Dataset entries
★ ★ ★

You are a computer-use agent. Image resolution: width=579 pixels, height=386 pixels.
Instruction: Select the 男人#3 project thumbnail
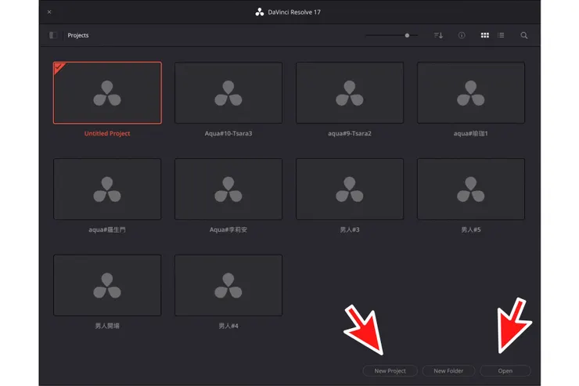tap(350, 189)
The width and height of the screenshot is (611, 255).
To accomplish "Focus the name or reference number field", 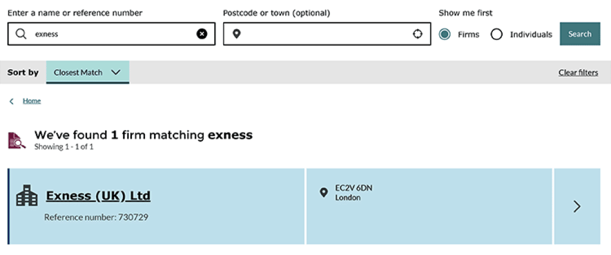I will [x=112, y=34].
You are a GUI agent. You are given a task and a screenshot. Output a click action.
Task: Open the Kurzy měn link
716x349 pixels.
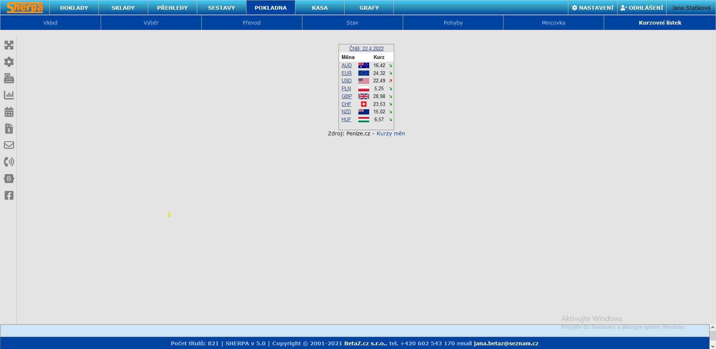tap(390, 133)
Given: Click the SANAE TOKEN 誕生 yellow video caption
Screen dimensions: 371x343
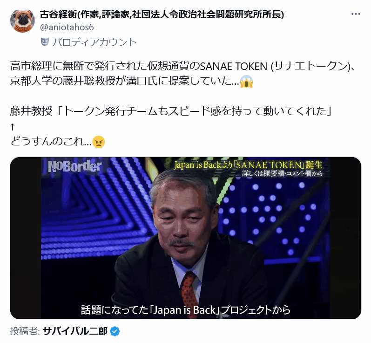Looking at the screenshot, I should click(x=248, y=165).
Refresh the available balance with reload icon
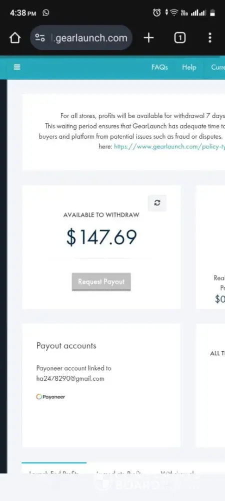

★ ★ ★

Leaving the pictures out, copy exactly the lines from the line that contains "You are a GUI" to the last line of the data, both ends included.

### SOLUTION TO THIS PROBLEM
You are a GUI agent. You are given a task and a screenshot. Output a click action.
Task: Open the Kurzy měn link
716x349 pixels.
tap(390, 133)
Given: Click the SANAE TOKEN 誕生 yellow video caption
Screen dimensions: 371x343
Looking at the screenshot, I should click(x=248, y=165).
Refresh the available balance with reload icon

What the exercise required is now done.